It was a cold November night, and I sat alone inside, devouring a dozen oysters and some mullet dip. Outside on the dock, facing the river, were two men — two sailors — warming themselves in front of a Chiminea: Mike from Massachusetts and Richard from Michigan. They lived on their sailboats and made ends meet by doing odd jobs in town. [Melanie Cooper Covell][1], owner of the Wheelhouse, let Mike dock his boat in front of the restaurant. They told me stories about the place and gave me a long list of characters to seek out while I was in town.

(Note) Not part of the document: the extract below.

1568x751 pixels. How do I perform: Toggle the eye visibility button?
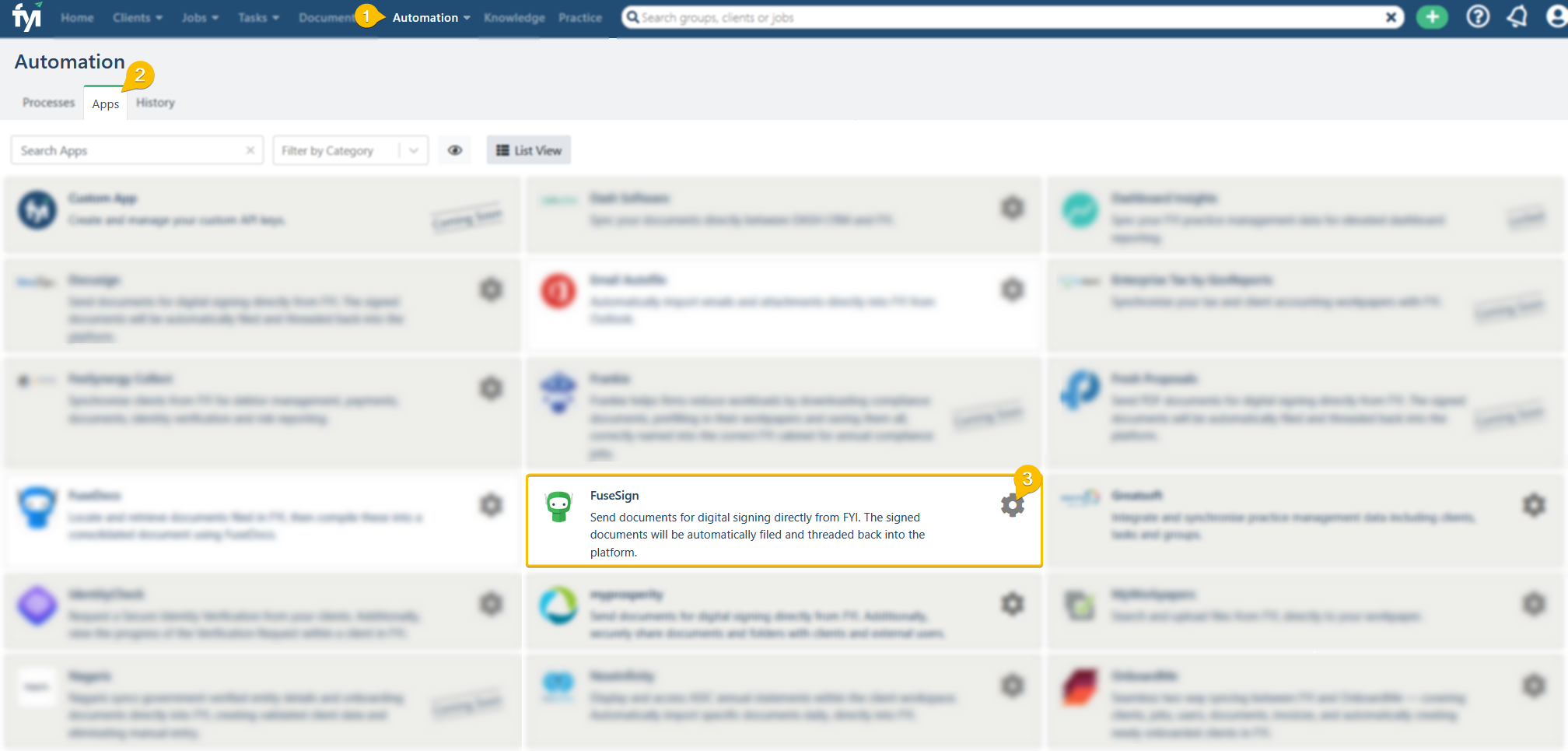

I figured Mike and Richard would've moved on by the time I made my way back to Apalachicola eight years later. But nope, they were still there.

After the oyster feast at Unk and Gloria's in Eastpoint, I drove back over the bridge to Apalachicola and my temporary home above the old Steamer's. It had been a long day, and I was tired, but something told me to take a turn toward downtown and see what I could find happening on a Tuesday night in this sleepy little fishing town. Bowery Station looked like it was hosting a lively crowd of locals, so I decided to stop in for a well-deserved drink after a long day on the bay. Within five minutes of being there, I noticed a familiar face at the bar: Mike's.

"I still have all of those blues CDs you gave me," he said almost immediately. I ask about Richard, and Mike pointed to a portrait of him on the wall. He was still around and a celebrated character in town. I grilled Mike about all of the other people whom I hoped to find while I was in the area — people I had interviewed all those years ago. He told me that Melanie sold the Wheelhouse. The old Deep Water Marina and Boat Yard was now condos, and its former caretaker, [Wes Birdsong][2], was living over in Eastpoint.

The next day I got an invitation to join Mike at Wes's house for drinks. We gathered in Wes's garage-slash-woodshop where we drank wine, ate steamed shrimp and talked about Apalach. I asked Wes if he kept anything from the Deep Water Marina & Boat Yard before it was torn down. He pointed to a tall stack of wood in the corner: salvaged floorboards.

Of the many people I'd visited with so long ago, I knew that two were already gone. Corky Richards, the tong maker, passed away in 2008. Later that same year, we also lost [Genaro "Jiggs" Zingarelli][3], a 90-year-old WWII veteran who spent his days printing oyster tags, the information labels that appear on each and every bag and box of bivales, and plied his trade in a time capsule of a shop in downtown Apalach. I knew what had happened to Jiggs, but I had no idea what became of his Franklin County Press. That is, until I went back. Sadly, Jiggs' old print shop is now just another gaudy boutique, selling high-dollar trinkets to tourists.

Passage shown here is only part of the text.